GitHub's migration path, and the one we would run for a client, is straightforward:

  1. Upgrade to npm 11.16.0 or later now. This version warns you about scripts without yet blocking them.
  2. Run a normal install and read the warnings. They tell you which packages in your tree have lifecycle scripts.
  3. Surface them with npm approve-scripts --allow-scripts-pending, then allow the ones you actually trust and need with npm approve-scripts, and block the rest with npm deny-scripts.
  4. Commit the allowlist in package.json so every developer and every CI runner uses the same trusted set.
  5. Test your pipeline with scripts blocked before v12 lands, so any missing native build or postinstall step shows up on your schedule, not in a failed production deploy in July.
  6. Audit your git and URL dependencies. Where you genuinely need them, add --allow-git or --allow-remote. Where you do not, this is a good prompt to remove them.

The Bigger Picture

This is the JavaScript ecosystem finally closing a default-trust hole that should never have been open. There will be short-term friction, a few broken builds, and a one-time audit of every package that wants to run code on your machines. That audit is the point. After it, you have an explicit, committed record of exactly which dependencies are trusted to execute code in your pipeline, which is a far stronger position than "all of them, automatically."
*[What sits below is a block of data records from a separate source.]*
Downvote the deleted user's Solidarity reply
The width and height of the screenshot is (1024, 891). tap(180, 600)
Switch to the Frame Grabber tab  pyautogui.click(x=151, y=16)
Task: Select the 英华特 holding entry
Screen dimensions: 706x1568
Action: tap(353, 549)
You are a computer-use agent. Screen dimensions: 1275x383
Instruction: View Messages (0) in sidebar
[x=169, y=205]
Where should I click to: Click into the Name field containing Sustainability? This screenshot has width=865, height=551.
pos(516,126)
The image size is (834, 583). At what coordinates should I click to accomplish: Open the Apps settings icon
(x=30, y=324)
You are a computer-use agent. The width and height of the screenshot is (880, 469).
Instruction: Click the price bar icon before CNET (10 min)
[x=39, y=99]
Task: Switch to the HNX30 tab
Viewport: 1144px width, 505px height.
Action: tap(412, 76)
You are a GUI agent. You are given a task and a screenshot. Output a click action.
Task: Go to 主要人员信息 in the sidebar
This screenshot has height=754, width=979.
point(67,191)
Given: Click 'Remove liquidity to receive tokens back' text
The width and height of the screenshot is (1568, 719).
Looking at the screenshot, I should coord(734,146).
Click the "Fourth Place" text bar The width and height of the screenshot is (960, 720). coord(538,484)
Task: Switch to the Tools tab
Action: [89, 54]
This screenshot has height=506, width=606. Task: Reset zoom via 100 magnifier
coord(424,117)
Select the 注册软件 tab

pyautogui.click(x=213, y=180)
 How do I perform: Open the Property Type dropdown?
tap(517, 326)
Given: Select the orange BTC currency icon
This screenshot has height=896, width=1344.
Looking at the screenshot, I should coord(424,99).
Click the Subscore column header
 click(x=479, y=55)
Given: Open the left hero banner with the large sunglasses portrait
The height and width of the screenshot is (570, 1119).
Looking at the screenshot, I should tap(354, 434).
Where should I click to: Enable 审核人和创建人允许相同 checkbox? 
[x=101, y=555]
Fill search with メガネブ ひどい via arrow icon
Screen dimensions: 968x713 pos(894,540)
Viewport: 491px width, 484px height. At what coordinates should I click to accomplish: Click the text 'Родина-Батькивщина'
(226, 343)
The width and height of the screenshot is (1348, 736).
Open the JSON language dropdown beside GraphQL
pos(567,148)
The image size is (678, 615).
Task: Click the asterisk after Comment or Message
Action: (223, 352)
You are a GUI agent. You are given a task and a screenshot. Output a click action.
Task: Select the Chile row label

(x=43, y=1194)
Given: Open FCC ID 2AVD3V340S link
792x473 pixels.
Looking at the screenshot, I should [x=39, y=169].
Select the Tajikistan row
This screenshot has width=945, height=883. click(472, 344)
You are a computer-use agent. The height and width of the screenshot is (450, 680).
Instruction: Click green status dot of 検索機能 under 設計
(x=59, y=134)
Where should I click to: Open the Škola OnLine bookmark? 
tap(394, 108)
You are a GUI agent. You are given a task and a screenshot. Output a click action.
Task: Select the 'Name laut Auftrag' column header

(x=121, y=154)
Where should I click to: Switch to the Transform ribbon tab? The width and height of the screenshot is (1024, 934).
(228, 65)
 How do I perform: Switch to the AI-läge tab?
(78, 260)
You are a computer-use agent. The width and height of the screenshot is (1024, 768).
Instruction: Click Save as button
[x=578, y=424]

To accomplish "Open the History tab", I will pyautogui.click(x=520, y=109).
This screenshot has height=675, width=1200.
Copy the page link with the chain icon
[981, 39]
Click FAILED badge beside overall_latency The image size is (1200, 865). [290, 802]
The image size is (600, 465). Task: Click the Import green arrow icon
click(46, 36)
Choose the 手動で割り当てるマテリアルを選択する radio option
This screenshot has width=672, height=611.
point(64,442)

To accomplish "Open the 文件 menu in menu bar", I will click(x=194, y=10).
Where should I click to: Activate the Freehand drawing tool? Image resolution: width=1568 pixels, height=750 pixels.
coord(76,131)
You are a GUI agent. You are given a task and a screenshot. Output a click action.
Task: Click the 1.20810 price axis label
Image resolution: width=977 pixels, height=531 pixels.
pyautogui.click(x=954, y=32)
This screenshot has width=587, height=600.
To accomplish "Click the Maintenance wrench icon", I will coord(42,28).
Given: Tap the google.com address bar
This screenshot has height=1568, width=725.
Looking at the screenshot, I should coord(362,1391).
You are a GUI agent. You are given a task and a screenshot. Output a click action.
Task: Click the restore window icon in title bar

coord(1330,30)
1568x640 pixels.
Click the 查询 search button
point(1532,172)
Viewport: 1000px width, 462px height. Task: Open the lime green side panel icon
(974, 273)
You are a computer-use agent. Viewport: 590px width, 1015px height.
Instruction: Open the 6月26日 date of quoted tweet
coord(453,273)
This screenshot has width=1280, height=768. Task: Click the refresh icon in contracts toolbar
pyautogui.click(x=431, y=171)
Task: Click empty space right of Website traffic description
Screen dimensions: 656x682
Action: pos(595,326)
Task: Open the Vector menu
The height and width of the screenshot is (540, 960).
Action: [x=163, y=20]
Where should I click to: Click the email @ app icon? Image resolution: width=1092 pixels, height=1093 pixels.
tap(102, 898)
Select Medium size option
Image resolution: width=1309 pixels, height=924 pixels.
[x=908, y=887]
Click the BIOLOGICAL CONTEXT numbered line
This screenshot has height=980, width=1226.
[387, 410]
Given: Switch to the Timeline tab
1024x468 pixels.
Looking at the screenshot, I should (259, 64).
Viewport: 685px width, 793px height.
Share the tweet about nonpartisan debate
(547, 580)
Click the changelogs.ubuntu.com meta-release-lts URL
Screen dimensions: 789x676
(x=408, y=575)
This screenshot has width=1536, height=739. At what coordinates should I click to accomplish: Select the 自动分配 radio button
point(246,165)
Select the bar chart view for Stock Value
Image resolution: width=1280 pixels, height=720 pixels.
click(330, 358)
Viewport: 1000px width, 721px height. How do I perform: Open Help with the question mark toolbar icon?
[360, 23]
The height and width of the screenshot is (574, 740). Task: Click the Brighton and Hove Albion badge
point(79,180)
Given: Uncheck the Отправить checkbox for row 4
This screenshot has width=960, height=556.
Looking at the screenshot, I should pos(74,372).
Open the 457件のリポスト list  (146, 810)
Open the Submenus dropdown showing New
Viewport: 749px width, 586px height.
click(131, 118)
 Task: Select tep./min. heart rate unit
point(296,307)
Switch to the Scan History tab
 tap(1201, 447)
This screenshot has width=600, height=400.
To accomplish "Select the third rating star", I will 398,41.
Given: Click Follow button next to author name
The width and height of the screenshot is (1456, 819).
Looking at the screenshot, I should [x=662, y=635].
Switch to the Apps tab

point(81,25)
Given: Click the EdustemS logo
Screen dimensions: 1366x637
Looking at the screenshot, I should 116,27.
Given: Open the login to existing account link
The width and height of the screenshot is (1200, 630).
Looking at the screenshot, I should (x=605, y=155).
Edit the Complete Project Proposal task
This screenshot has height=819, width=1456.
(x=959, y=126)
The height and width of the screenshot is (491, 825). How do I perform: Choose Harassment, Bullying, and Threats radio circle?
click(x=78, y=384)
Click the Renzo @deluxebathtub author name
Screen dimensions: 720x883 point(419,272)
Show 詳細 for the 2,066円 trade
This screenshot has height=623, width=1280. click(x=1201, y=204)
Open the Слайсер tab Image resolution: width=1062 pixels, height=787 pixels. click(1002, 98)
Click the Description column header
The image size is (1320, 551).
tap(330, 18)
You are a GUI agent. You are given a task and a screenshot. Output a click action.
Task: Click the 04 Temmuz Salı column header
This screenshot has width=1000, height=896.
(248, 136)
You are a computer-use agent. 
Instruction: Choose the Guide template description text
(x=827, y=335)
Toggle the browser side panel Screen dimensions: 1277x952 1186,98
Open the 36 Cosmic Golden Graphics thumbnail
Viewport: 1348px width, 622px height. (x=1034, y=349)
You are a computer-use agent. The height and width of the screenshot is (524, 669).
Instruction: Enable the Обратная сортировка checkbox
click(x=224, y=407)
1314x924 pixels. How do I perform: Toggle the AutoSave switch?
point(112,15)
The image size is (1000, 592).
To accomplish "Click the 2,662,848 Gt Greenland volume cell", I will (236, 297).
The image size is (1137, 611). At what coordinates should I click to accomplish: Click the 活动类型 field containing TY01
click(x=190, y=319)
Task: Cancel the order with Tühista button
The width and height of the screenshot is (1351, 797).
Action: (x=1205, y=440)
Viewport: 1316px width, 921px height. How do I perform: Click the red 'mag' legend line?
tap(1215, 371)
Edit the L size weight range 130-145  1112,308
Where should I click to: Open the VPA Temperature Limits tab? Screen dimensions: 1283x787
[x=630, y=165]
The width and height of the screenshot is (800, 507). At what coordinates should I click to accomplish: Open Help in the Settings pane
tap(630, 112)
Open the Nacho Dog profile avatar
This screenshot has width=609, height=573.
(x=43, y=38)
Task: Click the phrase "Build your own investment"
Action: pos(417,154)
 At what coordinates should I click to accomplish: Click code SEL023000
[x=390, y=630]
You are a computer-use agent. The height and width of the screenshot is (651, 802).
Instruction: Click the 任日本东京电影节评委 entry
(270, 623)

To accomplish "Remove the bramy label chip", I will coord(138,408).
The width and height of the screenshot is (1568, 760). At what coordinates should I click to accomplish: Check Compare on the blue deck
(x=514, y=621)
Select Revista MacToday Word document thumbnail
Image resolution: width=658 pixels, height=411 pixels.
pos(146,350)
Getting a fleet of pipelines ready for this kind of change without breaking deploys is the day-to-day of our CI/CD pipeline and DevOps as a service work. If your builds lean on native modules or postinstall tooling, the cheap move is to run the npm 11.16.0 audit now rather than meet it as a surprise in July.

Sources

The facts above are drawn from GitHub's official changelog "Upcoming breaking changes for npm v12" (published June 9, 2026). Version numbers, the allowlist commands, and the July 2026 estimate are quoted from that announcement; confirm the exact release date against the changelog as v12 nears.